Only twelve teams compete for the championship, one of which condemned to leave Olympus at the end of the season. These few words already explain the great competitiveness of the Italian volleyball Super League compared to other European leagues. Padua, Trento, Civitanova and Latina are the youngest rosters, the average age is 25; Verona (25.5), Milan and Taranto (26), Modena and Monza (27), Piacenza (28) to follow. Grottazzolina and Perugia are the most experienced squads, with an average of 29 springs, but also with opposite ambitions. The Umbrians, in fact, due to their budget and quality of staff, are perhaps more than others the favorites to (re)win everything after a dream last season, in which the team of patron Sirci took on the role of the ace catch-all with the triumphs in the championship (second scudetto), Coppa Italia (fourth victory) and Supercoppa Italiana (the sixth in the trophy case for Sir Susa Vim, winner of the last three consecutive editions).
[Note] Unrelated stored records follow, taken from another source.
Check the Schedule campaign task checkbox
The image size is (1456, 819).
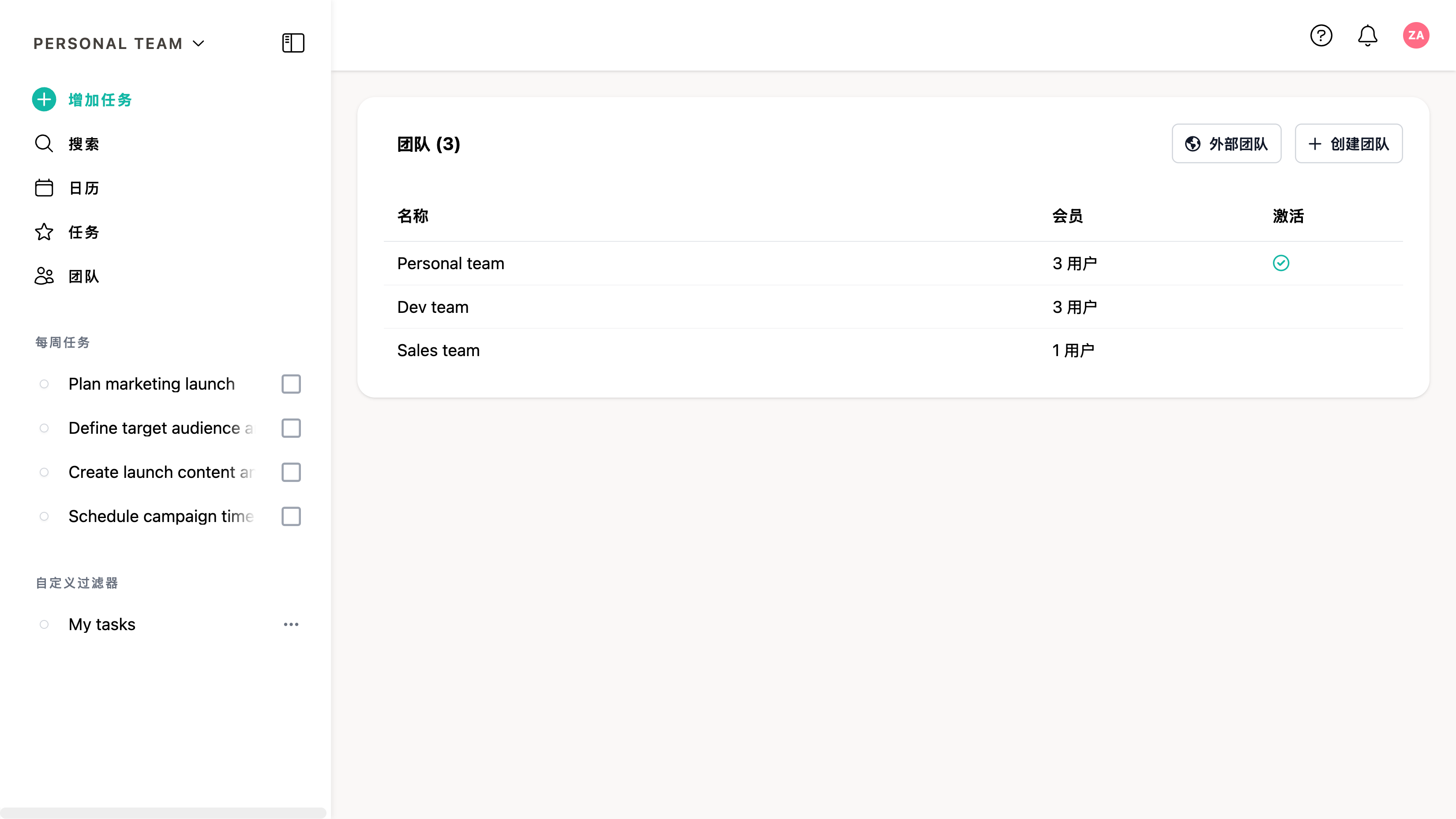[x=291, y=516]
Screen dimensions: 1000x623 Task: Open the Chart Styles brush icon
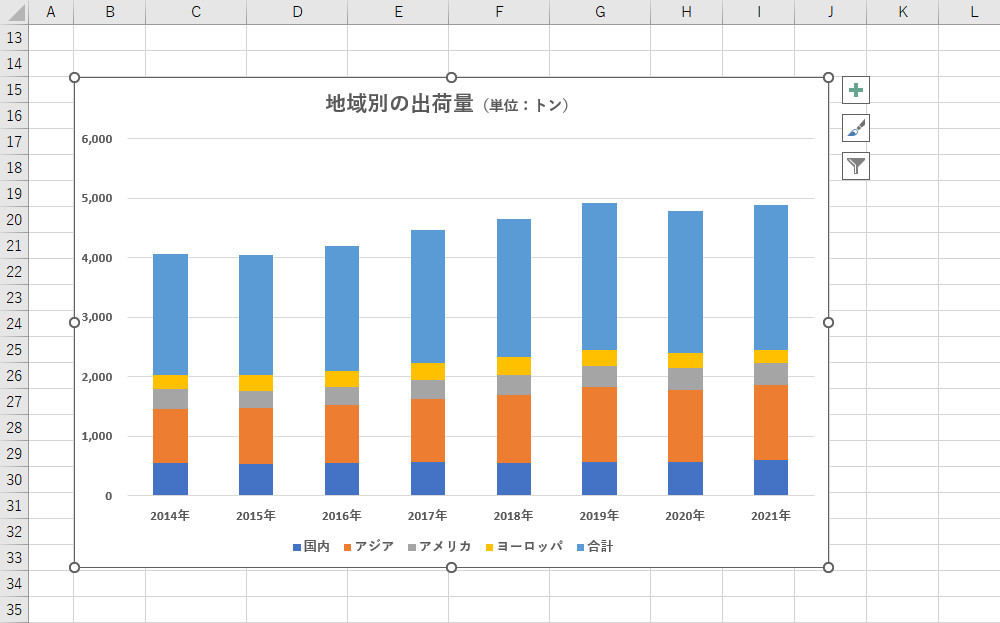click(x=855, y=128)
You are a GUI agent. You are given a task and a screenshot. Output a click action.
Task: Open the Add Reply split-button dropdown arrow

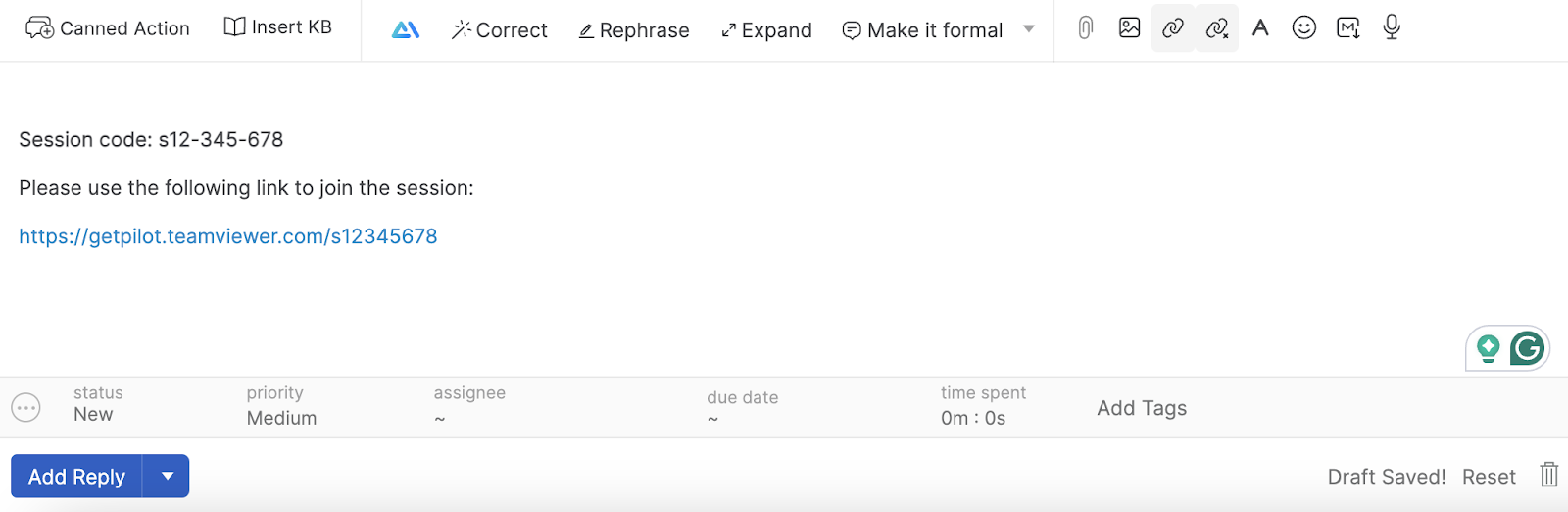coord(167,477)
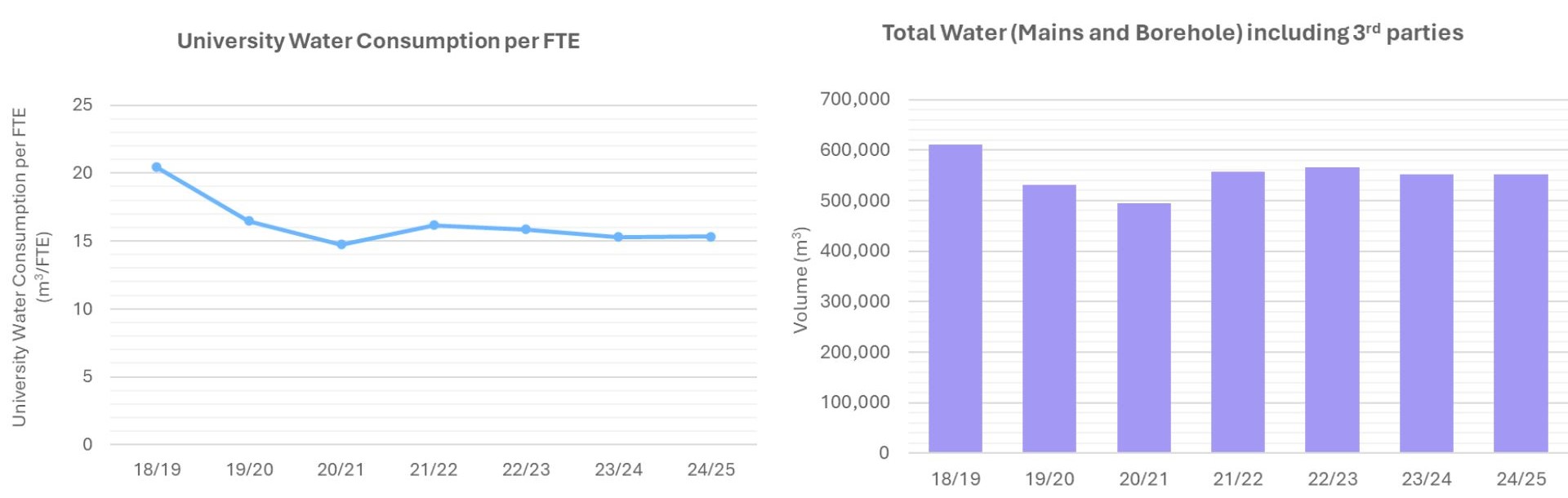The image size is (1568, 498).
Task: Select the 19/20 point on the FTE line
Action: pyautogui.click(x=249, y=221)
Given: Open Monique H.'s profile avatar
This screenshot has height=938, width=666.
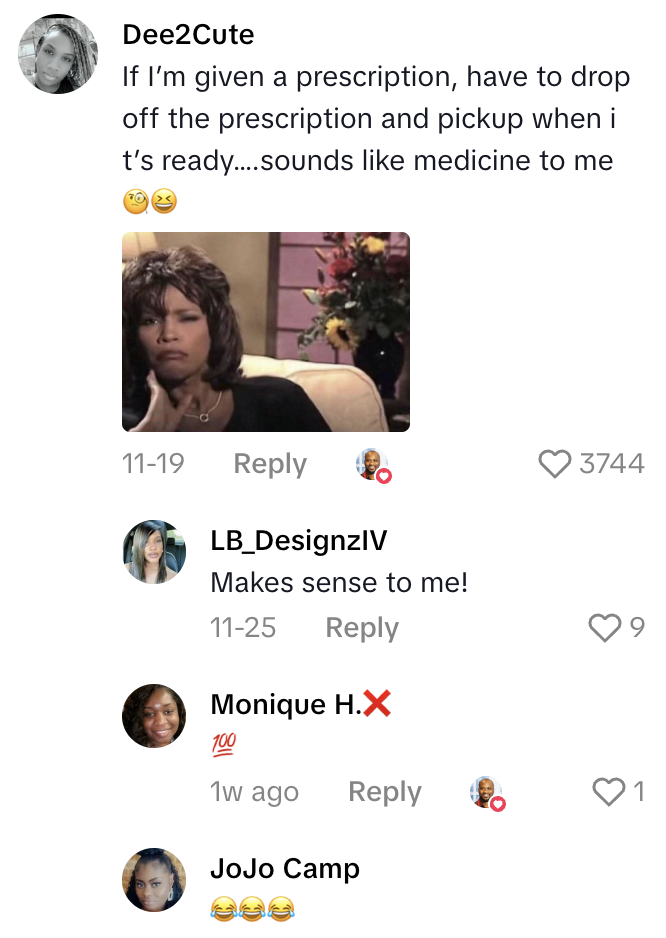Looking at the screenshot, I should click(154, 716).
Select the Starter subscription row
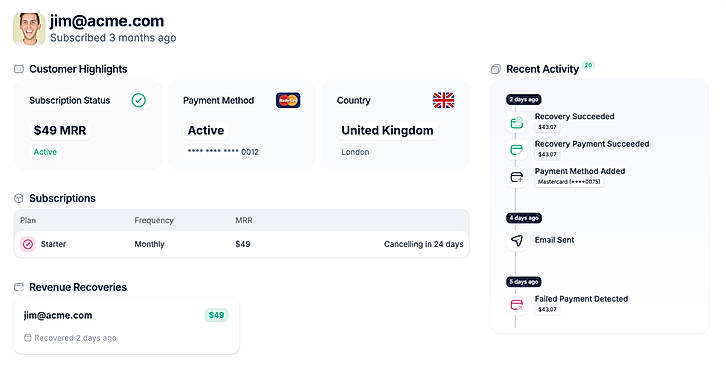The image size is (726, 368). pos(242,244)
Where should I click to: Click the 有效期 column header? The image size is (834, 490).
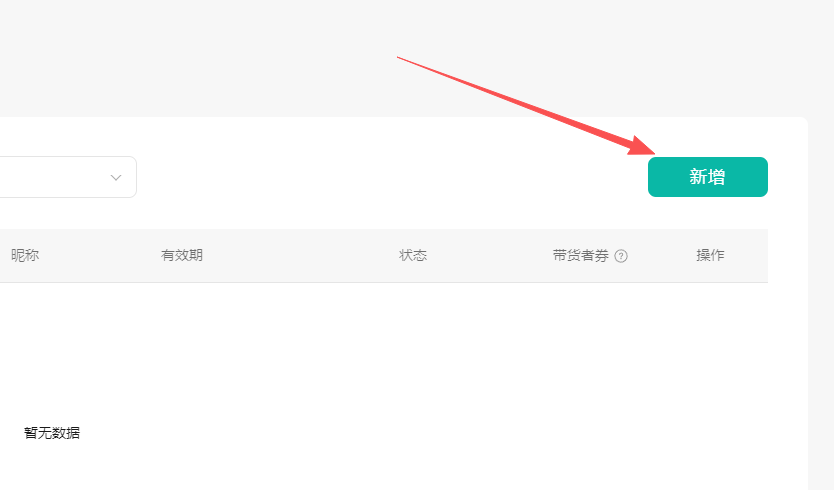[x=182, y=255]
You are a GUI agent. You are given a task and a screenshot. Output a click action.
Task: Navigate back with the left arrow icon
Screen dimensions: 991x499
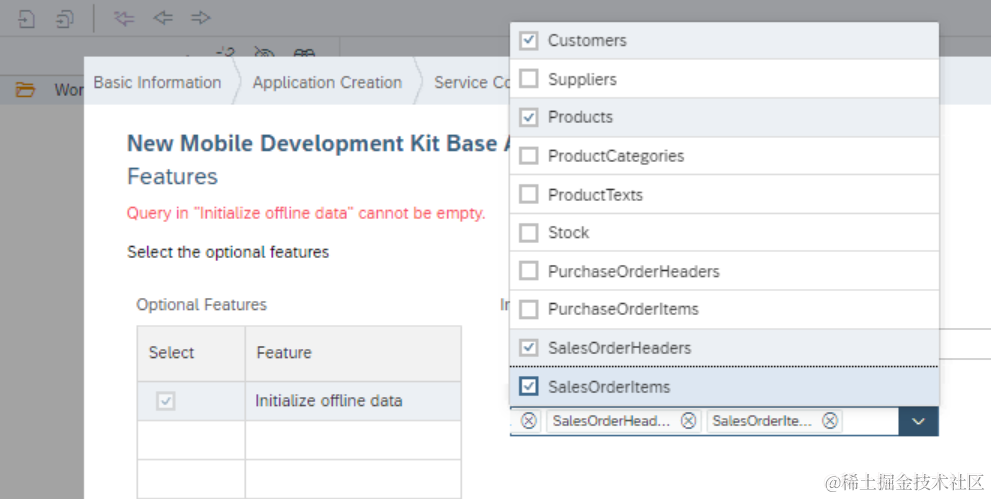pyautogui.click(x=162, y=18)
At Yuasa Battery the objectives are understandably less ambitious. The smallest volleyball team ever to join the SuperLega has, in fact, a history spanning over fifty years; as a newly promoted player, however, Grottazzolina faces the stage of the greatest with great enthusiasm, but also with the awareness and humility of someone who knows that she will have a mountain to climb before her, and the sole and firm objective of enjoying the route and do everything to maintain the category.

The Yuasa Battery is therefore an expert team, but also the one with the youngest coach: Massimiliano Ortenzi’s 44 years of age (yet to be turned) give him the scepter of the “freshest” coach of the entire tournament.